Injection Attacks: An Introduction
Research / Posted April 06, 2020
Injection attacks are unique in that they have remained at the top of the OWASP Top 10 list since 2004. So for over a decade this type of vulnerability has been considered the most critical vulnerability for organisations to be aware of when developing code for the web.
The OWASP Top 10 is intended to focus attention on the most effective areas that companies should address in their efforts to protect themselves and produce secure code – it makes intuitive sense to focus the most effort on the highest risks.

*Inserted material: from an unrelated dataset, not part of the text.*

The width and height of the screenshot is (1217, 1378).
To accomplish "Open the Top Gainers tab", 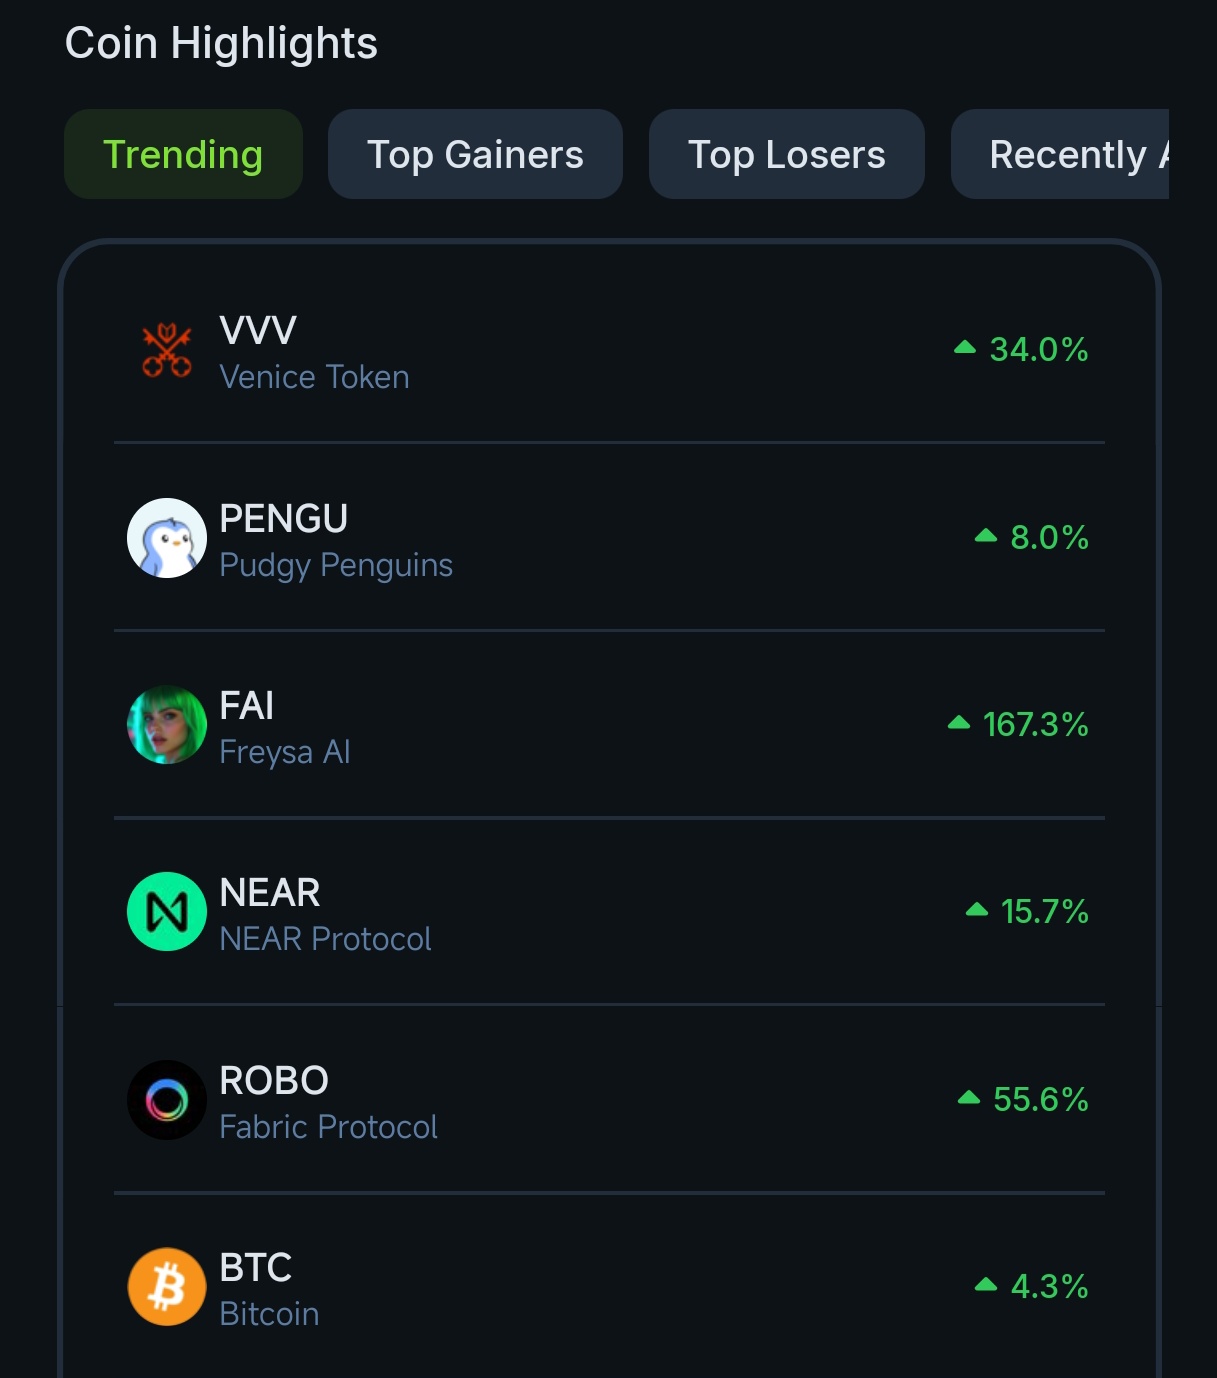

See how AppCheck can help with OWASP Top 10 Vulnerabilities here: AppCheck vs OWASP Top 10
The first public discussions of a specific form of injection attack known as “SQL injection” appeared in 1998 and targeted the underlying language (SQL) that has become almost ubiquitous for managing data held in relational databases – including those that act as the backend storage for websites and web applications – since its introduction in the late 1980s. However, SQL is not the only technology vulnerable to injection attacks. So why do injection attacks remain so prevalent after such a long period of awareness by organisations?
Reasons for Longevity
Injection attacks appeal to hackers because they are relatively simple, can be automatically tested for (meaning that attackers can test many websites quickly), and have a high “reward” for attackers, since it can lead to them being able to access and steal data, or take over entire systems. Compared to more conceptually nebulous attacks such as XSS, injection attacks are simple and can be devastating. If you’ve ever watched a film in which a remote computer system is hacked and completely taken over… an injection attack can deliver exactly that.
Paired with this high impact (and therefore ‘reward’ to malicious hackers or attackers) is the fact that injection vulnerabilities are easy to introduce unless guarded against explicitly and deliberately by developers. It is not necessary to make a ‘mistake’ as such in order for code to be vulnerable to injection – rather, unless injection attacks are specifically considered and coded against, then code will likely be vulnerable. This means that much naive code or code written by junior developers will likely be vulnerable in some form or other.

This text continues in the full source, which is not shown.